For Managed Clusters: Check Your Cloud Provider First
If you're running EKS, GKE, or AKS, check the cloud provider console before diving deep. Half the time it's:
- Planned maintenance they forgot to announce
- Your account hit a quota limit
- Their control plane is having issues (happens more than they admit)
Had our EKS cluster mysteriously die during a product demo once. Spent 30 minutes debugging our apps before checking the AWS console - they'd deprecated the control plane version we were using and auto-upgraded us mid-demo. Thanks, AWS.
Don't feel bad about checking this first - I've debugged "mysterious" cluster issues that were just AWS having a bad day. Check GKE status and Azure status pages too.
Reality Check: How Long Will This Take?
Based on actual experience, not textbook estimates:
Quick Fixes (15-30 minutes on 3-node cluster, 45+ minutes on 20+ nodes):
- Config mistakes you can fix with kubectl
- Restarting stuck pods
- Certificate renewals (unless you hit the cert rotation bug, then it's 2+ hours)
Medium Pain (1-3 hours on small clusters, 4-6 hours on large ones):
- Node failures requiring replacement (AWS takes 20-30 minutes just to provision new nodes)
- etcd issues that aren't corruption (compaction alone took 45 minutes on our 500GB etcd last time)
- Network policy fuckups (CNI restarts cascade across all nodes)
You're Fucked (4+ hours minimum, potentially days):
- etcd corruption without recent backups (took us 12 hours to rebuild everything from manifests)

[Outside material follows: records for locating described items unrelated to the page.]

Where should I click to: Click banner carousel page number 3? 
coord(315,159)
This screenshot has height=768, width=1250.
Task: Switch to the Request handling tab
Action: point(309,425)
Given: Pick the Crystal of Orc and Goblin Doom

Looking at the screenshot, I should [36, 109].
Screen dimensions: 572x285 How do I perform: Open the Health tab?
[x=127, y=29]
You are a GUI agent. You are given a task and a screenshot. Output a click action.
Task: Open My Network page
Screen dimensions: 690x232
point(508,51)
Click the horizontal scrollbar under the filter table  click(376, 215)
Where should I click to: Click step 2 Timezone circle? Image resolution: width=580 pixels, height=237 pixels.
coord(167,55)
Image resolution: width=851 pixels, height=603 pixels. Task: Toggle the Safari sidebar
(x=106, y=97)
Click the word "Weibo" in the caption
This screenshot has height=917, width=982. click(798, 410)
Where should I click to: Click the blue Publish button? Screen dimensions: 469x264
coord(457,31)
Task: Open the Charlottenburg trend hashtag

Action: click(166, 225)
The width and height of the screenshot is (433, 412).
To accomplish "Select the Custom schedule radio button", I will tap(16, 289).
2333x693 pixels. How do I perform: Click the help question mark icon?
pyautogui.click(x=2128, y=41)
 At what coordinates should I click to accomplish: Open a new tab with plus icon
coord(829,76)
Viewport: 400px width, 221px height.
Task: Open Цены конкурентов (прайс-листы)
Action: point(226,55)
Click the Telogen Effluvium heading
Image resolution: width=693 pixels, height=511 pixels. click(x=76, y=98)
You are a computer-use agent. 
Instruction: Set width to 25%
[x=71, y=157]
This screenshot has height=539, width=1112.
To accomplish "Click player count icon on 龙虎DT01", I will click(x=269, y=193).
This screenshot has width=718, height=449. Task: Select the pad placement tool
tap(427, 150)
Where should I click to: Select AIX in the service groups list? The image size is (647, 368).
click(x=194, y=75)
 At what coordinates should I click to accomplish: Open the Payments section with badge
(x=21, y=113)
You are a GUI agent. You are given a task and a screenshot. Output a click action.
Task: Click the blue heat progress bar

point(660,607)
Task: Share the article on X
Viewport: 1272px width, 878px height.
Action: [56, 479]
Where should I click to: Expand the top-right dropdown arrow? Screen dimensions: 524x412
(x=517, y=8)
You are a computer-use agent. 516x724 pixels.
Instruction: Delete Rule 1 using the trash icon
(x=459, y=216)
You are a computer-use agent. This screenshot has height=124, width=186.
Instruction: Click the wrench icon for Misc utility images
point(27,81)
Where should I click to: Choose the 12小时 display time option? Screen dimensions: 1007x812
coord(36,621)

- Multiple node failures in a small cluster (lost quorum = start over from scratch)
- Control plane components completely missing (happened during our k8s upgrade disaster)
Pro tip: If you can't get basic kubectl commands working in 15 minutes, something is fundamentally broken and you need to escalate. Check the official troubleshooting docs and don't be afraid to call your cloud provider support - that's what you're paying for.